SHORT EXERCISE: Reproduce the rows below verbatim, starting at the line that contains "1280x820 pixels. At" and ending at the line that contains "pos(707,484)", with both of those lines included.

** start of MATERIAL PROVIDED **

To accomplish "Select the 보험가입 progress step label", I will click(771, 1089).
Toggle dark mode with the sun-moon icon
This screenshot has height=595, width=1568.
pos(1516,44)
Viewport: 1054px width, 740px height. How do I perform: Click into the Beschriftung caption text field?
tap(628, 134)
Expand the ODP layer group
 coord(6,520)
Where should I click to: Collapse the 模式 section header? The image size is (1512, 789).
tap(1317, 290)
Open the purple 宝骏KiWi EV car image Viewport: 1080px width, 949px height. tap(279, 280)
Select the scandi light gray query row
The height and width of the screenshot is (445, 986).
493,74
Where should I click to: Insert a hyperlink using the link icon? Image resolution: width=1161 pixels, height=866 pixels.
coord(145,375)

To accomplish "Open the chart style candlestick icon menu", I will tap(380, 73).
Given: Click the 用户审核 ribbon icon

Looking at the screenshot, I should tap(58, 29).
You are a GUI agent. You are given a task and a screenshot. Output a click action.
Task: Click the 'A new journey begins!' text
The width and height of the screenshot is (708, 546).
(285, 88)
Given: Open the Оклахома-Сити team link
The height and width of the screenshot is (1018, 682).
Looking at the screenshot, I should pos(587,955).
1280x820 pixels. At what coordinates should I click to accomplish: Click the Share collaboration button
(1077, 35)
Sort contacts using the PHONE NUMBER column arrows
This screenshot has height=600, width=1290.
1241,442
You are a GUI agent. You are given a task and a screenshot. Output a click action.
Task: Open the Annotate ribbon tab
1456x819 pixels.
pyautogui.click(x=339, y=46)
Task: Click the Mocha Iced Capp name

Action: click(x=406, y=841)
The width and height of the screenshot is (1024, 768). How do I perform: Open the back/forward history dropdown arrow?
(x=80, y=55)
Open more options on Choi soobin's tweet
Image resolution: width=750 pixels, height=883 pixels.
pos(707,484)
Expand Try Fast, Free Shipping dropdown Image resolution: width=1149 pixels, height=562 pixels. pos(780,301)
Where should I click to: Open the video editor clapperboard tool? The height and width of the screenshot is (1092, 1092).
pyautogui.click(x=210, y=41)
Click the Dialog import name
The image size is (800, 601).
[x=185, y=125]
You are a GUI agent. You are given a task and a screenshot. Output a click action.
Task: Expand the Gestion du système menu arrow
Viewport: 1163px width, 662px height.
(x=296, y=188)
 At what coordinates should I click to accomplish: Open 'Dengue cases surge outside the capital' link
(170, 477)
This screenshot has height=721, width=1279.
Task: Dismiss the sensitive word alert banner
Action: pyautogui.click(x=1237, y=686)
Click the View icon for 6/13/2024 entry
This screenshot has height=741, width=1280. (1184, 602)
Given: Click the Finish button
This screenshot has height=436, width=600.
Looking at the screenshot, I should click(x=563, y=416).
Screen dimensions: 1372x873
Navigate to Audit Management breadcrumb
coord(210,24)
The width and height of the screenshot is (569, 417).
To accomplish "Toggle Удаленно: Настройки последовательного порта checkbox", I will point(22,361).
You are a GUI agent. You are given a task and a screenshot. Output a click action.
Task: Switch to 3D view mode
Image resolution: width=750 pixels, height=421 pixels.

** end of MATERIAL PROVIDED **

REPLY:
1280x820 pixels. At what coordinates should I click to accomplish: Click the Share collaboration button
(1077, 35)
Sort contacts using the PHONE NUMBER column arrows
This screenshot has height=600, width=1290.
1241,442
You are a GUI agent. You are given a task and a screenshot. Output a click action.
Task: Open the Annotate ribbon tab
1456x819 pixels.
pyautogui.click(x=339, y=46)
Task: Click the Mocha Iced Capp name

Action: click(x=406, y=841)
The width and height of the screenshot is (1024, 768). How do I perform: Open the back/forward history dropdown arrow?
(x=80, y=55)
Open more options on Choi soobin's tweet
Image resolution: width=750 pixels, height=883 pixels.
pos(707,484)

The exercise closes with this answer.